PostPosted: Thu Jun 21, 2007 7:42 am Reply with quote
I'm so amused. I'm a library science student, focusing on archive/manuscripts (and just finished a 10-month internship in the manuscripts section of a research library.) I'm amused by the fact that my career goals can be so useful for my hobbies. While I don't have anything irreplaceable on CD-R or DVD-R currently, I've been pondering an extra hard drive for stuff, and potentially some archival quality CD-Rs for a certain writing project I've been doing for the past couple of years. Don't forget the importance of archival quality pens for writing on the media. The manuscripts librarian I worked with swore by them. I believe she usually purchased hers from Light Impressions. Item# 20721 CD-DVD Safe Pen, $3.99 per 2-pack. They also sell the Archival Gold CD-R and DVD-Rs, not to mention storage for such media. The librarian I worked with mainly used Light Impressions for her home collection (mainly due to the limited selection of items that we actually needed--they're more photography-focused), but she frequently recommended them for non-institutional needs.

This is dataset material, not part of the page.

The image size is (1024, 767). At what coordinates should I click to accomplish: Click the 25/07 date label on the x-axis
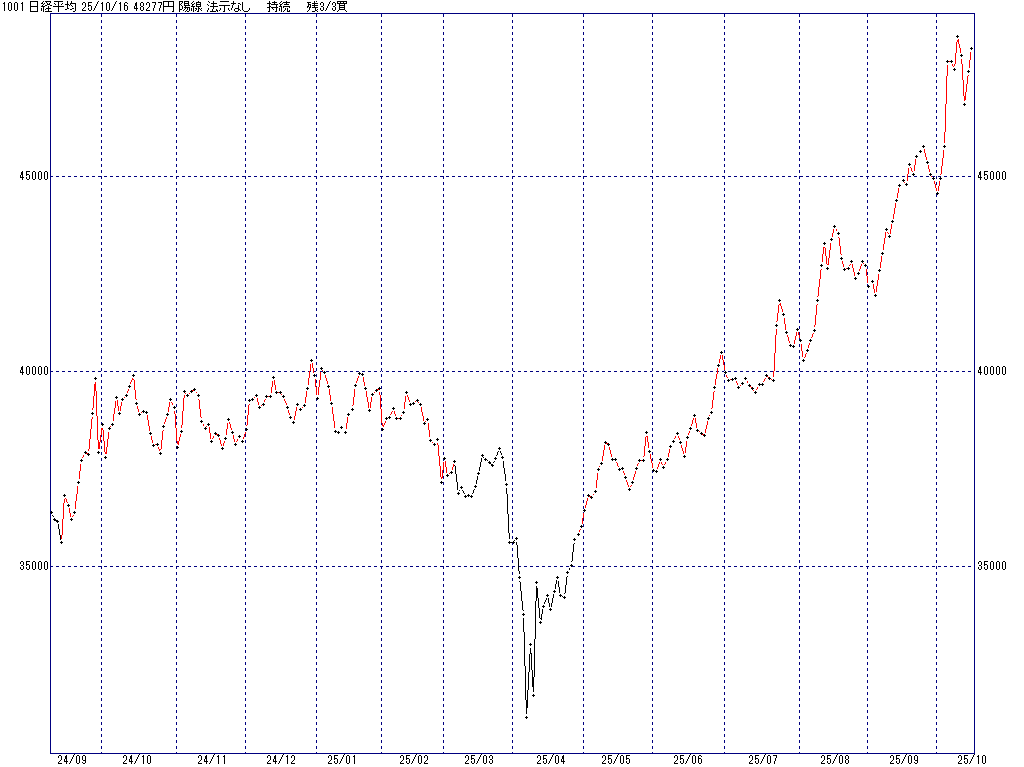point(763,760)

Anyway, I certainly learned something new today. I always thought that Here is Greenwood was just another romantic comedy targeted at teen boys. Looks like I was a bit off on that. Now it's definitely something I want to see! (I've had some issues with 'romantic' comedies targeted at teen boys. They rub me the wrong way pretty often, so I've been hesitant to watch them much recently.)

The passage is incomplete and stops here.